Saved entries
§ §
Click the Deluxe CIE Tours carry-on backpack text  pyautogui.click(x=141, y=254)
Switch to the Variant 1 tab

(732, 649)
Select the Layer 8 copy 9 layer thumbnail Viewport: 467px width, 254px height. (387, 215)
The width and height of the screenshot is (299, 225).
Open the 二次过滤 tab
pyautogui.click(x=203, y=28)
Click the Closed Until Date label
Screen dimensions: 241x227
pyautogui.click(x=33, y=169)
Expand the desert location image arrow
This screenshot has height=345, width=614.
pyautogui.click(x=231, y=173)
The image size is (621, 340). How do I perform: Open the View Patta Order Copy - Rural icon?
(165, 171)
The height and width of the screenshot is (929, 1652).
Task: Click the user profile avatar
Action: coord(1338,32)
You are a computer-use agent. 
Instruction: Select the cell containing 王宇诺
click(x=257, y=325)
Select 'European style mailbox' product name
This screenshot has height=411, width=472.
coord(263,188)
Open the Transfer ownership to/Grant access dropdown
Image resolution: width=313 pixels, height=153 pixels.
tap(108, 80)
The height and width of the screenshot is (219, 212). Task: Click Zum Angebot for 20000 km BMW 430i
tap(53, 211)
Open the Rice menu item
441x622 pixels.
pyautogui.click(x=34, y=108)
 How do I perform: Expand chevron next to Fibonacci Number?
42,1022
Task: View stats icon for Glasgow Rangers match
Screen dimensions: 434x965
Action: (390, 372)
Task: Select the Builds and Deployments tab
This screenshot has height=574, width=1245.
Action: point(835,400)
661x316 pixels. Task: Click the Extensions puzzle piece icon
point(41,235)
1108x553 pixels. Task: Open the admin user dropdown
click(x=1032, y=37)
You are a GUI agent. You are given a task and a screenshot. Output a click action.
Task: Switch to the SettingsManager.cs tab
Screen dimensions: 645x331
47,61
§ §
* [PROBLEM REQUIREMENTS]:
When a line of the records includes "agent", that line belongs in the answer.

* [RESPONSE TO THE EXERCISE]:
You are a computer-use agent. 
You are a GUI agent. You are given a task and a screenshot. Output a click action.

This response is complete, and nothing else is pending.